TVlessness Frees the Mind

It’s been almost two months since I’ve had a TV. The oddest effect that it’s had is that I don’t spend as much time thinking about the things I saw on TV. An October that precedes an election is filled with opinions, fears, and encouragements that, in turn, fill up our minds, occupy our thoughts, and emerge in our conversations.

It all misses me. During the day, I feel like someone who doesn’t watch sports listening to people who do. A stranger in a suddenly strange land.

An hour or so on the internet gives far more information than a day of watching TV, and one easily avoids the repetition that repeats and reinforces the same point of view over and over again. On the internet, one can easily click forward when bored, and it’s amazing how little time it takes to get all the information that’s important. We learn, by being TVless, that most TV is the endless repetition of a surprisingly small number of actual facts.

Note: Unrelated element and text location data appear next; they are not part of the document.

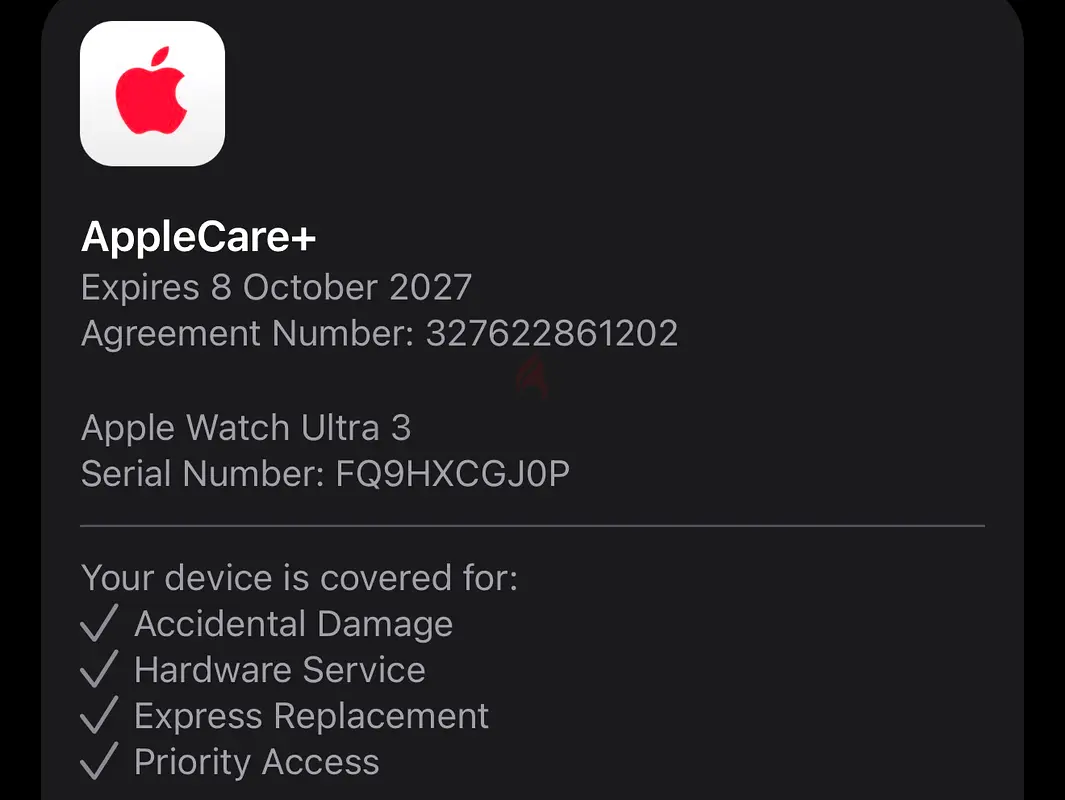1065x800 pixels.
Task: Click the horizontal divider below serial number
Action: click(532, 526)
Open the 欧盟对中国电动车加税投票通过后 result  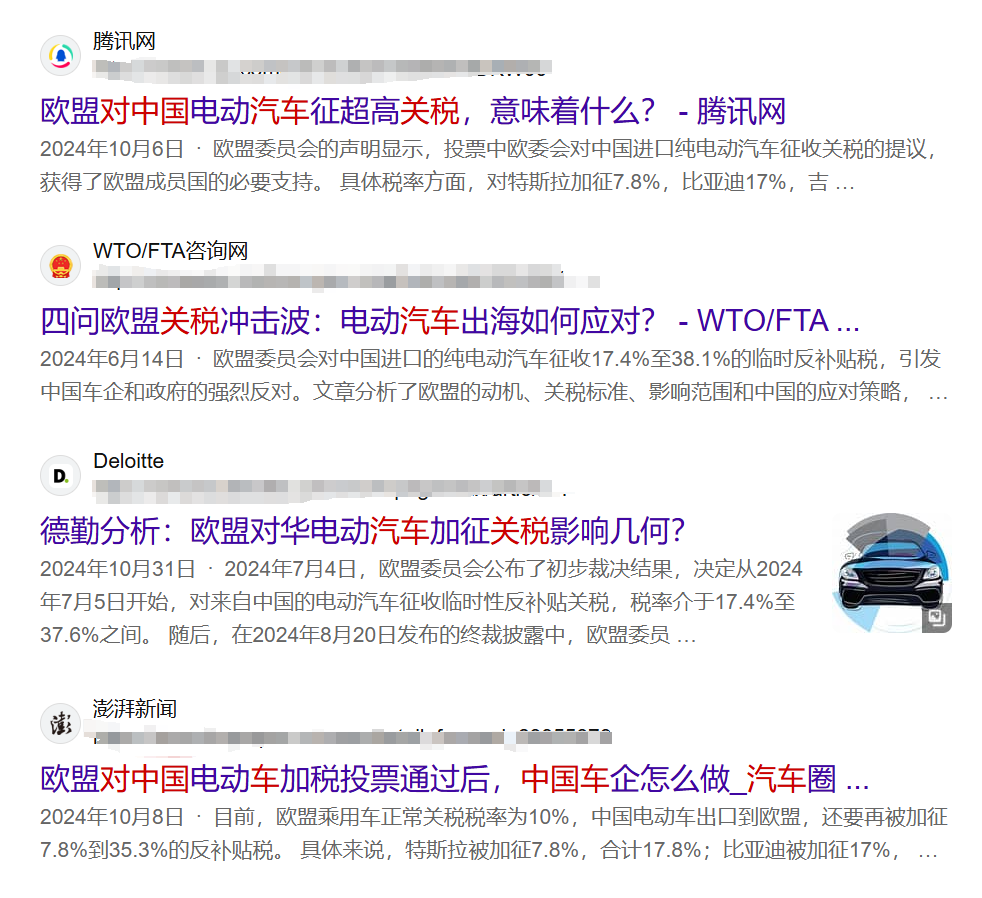click(454, 778)
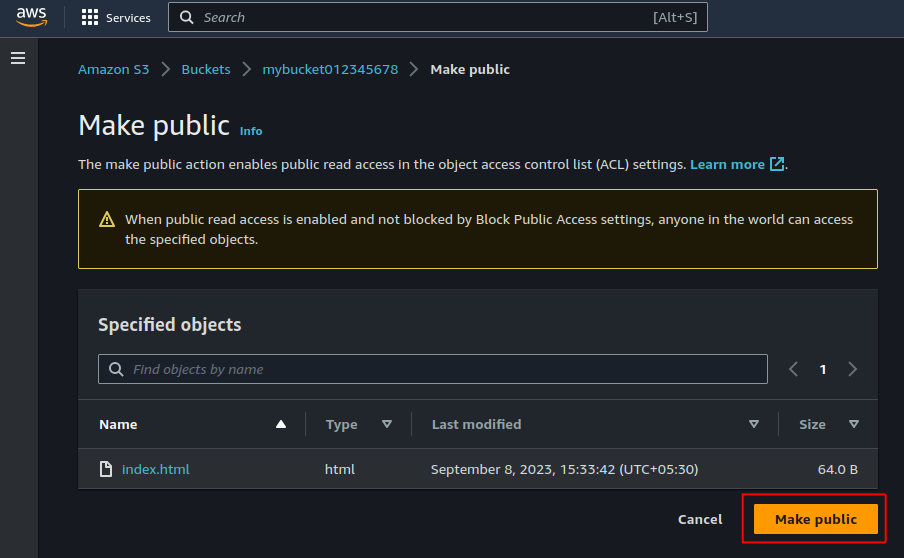Sort by Name ascending arrow
This screenshot has width=904, height=558.
281,424
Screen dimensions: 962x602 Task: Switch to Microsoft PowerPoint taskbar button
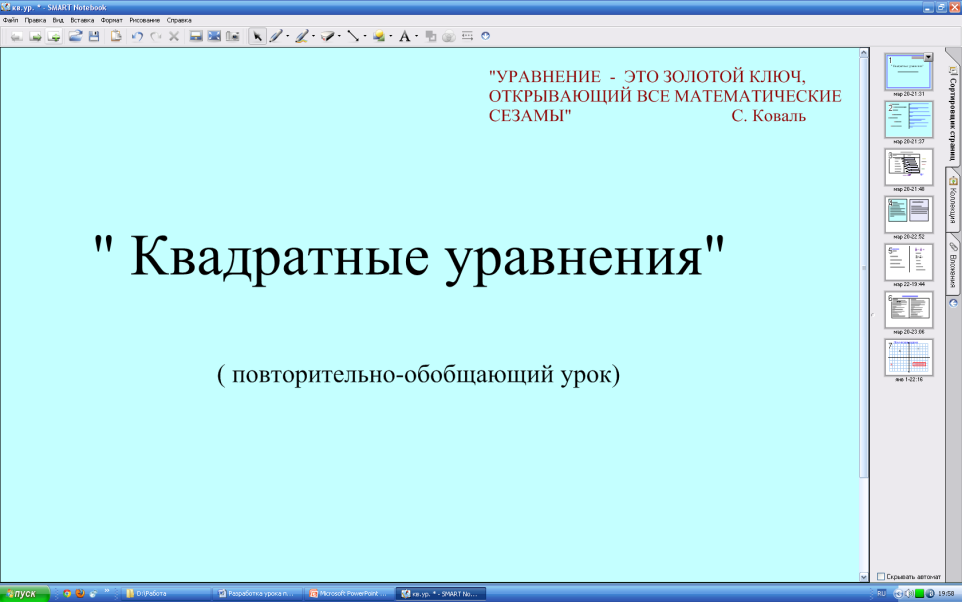[x=348, y=593]
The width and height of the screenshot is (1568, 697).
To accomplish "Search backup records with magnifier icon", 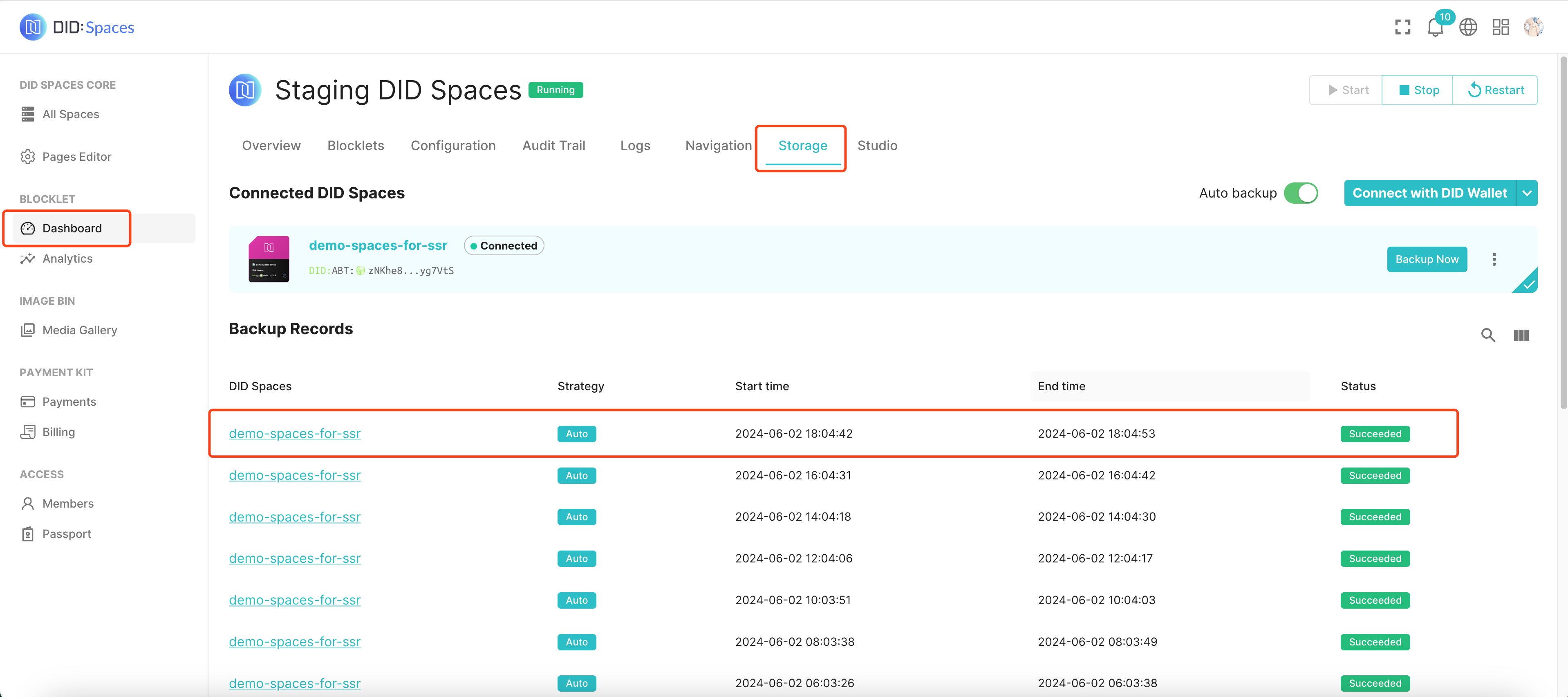I will click(1487, 335).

TV is almost like a slow-motion movie. Since the blurbs come at us slowly, and over and over again, it’s impossible to keep the ability to think as independently alive after our minds have been filled with opinions that are carefully crafted by experts to exert as much influence as possible on our own thoughts about what’s going on.

Listening to people talk about TV, or repeat opinions that they’ve absorbed from it, helps one sense what a powerful tool it is in shaping thoughts, words, and feelings about things. In fact, one can tell if a person has been watching TV, and what channels, just by listening to what they say.